Exercise> Count the lines in the data below that contain the string "pixels", treating uppercase and lowercase letters as distinct, and give only the number.
──────── Record extracts ────────
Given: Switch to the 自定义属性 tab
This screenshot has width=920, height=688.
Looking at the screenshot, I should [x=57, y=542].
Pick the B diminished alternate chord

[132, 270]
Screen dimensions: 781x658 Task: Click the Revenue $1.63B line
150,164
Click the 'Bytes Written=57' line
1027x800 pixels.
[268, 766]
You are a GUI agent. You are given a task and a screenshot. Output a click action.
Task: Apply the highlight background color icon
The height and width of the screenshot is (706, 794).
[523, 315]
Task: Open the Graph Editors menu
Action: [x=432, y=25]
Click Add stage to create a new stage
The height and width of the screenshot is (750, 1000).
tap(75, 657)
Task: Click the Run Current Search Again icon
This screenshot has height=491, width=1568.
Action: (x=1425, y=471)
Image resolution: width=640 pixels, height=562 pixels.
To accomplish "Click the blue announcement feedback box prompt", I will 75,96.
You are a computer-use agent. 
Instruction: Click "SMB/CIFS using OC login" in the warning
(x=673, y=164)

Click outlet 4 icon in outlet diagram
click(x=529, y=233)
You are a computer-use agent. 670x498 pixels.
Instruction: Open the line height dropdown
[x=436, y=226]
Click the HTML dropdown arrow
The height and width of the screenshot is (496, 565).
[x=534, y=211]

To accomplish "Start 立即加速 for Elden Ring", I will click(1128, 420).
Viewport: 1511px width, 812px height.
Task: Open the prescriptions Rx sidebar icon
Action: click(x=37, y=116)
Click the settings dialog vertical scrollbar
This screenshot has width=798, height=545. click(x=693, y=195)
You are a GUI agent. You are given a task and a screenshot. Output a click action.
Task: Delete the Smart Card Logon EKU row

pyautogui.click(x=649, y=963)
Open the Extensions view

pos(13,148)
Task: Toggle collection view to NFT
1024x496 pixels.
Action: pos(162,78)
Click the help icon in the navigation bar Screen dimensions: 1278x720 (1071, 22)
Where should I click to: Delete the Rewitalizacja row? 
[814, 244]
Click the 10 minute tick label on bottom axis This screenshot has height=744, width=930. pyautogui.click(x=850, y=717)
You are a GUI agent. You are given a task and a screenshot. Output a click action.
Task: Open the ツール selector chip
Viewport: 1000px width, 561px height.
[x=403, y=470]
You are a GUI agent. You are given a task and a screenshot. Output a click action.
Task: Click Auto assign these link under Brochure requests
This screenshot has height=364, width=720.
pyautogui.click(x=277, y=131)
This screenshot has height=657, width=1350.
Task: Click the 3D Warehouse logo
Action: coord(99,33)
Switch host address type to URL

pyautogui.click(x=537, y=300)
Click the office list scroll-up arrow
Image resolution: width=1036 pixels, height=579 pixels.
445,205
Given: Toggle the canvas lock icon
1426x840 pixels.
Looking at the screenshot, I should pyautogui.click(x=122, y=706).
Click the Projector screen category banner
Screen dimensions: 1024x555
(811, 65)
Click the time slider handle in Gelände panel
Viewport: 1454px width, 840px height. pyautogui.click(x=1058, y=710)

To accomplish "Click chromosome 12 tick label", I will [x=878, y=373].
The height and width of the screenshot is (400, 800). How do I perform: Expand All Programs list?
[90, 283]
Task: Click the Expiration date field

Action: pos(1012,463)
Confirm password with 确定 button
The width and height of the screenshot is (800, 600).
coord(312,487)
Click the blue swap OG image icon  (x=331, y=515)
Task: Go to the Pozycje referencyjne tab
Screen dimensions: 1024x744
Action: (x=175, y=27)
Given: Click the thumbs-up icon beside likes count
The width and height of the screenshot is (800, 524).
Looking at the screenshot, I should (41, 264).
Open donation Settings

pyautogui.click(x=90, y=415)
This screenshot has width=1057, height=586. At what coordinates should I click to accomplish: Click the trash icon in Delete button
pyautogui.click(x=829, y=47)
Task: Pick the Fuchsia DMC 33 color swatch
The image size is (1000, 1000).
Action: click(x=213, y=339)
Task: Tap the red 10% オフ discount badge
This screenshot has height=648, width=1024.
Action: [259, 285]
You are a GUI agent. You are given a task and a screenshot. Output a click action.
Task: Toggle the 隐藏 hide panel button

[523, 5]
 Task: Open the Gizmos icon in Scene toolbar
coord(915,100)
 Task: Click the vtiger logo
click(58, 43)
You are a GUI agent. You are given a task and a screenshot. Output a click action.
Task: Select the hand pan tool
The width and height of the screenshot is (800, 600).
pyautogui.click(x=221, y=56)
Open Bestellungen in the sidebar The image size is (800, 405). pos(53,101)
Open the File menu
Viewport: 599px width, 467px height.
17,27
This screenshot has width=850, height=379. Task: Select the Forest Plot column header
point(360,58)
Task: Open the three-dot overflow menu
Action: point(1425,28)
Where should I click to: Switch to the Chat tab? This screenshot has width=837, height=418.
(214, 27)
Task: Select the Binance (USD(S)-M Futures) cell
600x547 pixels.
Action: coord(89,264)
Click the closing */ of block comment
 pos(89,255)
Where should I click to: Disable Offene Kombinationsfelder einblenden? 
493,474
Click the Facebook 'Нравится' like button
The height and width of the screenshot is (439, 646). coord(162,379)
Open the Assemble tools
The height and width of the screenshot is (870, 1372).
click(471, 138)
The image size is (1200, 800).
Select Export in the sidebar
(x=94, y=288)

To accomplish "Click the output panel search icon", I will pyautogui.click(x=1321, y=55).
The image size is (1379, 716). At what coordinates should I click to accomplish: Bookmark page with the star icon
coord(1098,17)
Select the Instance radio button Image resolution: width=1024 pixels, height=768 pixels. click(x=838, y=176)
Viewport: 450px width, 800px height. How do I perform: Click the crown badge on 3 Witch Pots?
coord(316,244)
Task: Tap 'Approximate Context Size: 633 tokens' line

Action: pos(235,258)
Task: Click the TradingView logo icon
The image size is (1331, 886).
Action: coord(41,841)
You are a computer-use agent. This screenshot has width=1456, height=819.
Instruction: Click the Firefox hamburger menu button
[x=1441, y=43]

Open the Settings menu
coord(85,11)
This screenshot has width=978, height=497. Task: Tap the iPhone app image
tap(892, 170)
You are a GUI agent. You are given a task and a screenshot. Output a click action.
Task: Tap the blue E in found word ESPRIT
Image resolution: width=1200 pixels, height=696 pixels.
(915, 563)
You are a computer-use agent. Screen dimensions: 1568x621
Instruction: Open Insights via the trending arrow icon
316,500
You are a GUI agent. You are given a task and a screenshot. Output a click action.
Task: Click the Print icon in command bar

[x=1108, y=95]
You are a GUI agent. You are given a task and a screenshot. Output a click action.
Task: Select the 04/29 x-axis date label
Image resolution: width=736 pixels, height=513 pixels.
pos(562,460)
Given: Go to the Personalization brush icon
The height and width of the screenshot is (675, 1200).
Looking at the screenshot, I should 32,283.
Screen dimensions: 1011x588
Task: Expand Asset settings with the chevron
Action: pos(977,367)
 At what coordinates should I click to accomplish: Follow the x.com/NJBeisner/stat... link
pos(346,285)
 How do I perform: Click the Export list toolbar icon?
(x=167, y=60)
────────
Exercise answer> 10